I have had several conversations with members, colleagues, friends, and strangers about how discouraging they feel about our current situation as a nation. They feel like our country is truly
sick and broken. It feels hopeless right now according to one person that I talked to. He and his
spouse have seriously considered leaving the country. How do we change hearts and minds that are
so fearful and angry, he asked?

I do not have a good answer for my friend’s questions, but I wonder if it’s about hope. Not our hope, but God’s hope. We don’t lose hope because God has not given up. God will not give up on us!

On Palm Sunday, Rev. Tom Are, pastor at Village Presbyterian Church in Prairie Village, Kansas used as an illustration John Lewis.

Lewis marched across the Pettis Bridge in Selma, Alabama. He later became a U.S. a representative from Georgia and a recipient of the Presidential Medal of Freedom, and through it all, he lived as a conscience of the culture. John Lewis, in another violent and seemingly hopeless time, was going to Alabama to participate in the Freedom Rides of the mid-1960s. Lewis was in Nashville, and he received calls from friends telling him not to go. The Kennedy White House dispatched John Seigenthaler to meet with Lewis to implore him not to go. “Don’t go,” they were told. “It’s a bloodbath. Be assured, someone will be killed if you [go to Alabama.]” In Jon Meacham’s biography of John Lewis, he describes it this way, “But they couldn’t stay away. Mob violence… must not stop [our] striving toward right.” Meacham interpreted this moment. “They weren’t thinking pragmatically or even rationally, for their thought was shaped not by the fears of the world they knew but by the hopes of the one they were seeking.”

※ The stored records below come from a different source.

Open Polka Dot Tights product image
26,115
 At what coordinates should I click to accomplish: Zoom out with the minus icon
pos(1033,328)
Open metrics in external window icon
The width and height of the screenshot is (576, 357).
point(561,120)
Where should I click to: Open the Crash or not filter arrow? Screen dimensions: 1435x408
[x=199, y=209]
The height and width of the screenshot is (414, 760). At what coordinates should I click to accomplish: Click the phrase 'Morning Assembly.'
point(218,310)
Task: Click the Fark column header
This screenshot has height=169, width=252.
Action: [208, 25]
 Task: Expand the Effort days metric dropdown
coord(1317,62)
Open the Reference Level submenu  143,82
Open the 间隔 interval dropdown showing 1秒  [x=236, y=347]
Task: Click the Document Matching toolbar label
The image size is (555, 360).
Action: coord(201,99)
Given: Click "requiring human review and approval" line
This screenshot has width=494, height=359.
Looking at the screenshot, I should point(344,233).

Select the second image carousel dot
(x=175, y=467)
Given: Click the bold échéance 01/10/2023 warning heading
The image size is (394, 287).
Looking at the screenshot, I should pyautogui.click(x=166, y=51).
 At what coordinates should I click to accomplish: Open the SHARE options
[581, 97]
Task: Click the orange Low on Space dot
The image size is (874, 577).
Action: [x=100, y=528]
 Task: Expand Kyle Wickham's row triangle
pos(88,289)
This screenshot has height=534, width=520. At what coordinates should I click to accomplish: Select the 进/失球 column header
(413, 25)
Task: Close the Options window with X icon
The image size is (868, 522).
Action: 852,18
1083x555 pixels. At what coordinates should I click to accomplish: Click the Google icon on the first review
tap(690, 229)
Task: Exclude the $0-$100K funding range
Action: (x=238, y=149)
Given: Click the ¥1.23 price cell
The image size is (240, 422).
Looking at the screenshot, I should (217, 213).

That is what Christian faith looks like. As people of faith, we never deny the reality of the world we know; but we never give up on the world we are seeking – the kingdom of God on earth. We don’t lose hope because God has not given up. And that parade into Jerusalem is a reminder that God will not stop.

Rev. Are concludes his sermon with the following proclamation: So, church: Do not lose hope. Do not give up. Do not stop because God will not. And even if we grow silent or are silenced, the stones themselves will preach. Our king has come, and he will make any sacrifice love requires and he will not stop. May we not stop loving and hoping in a world that so desperately needs it!!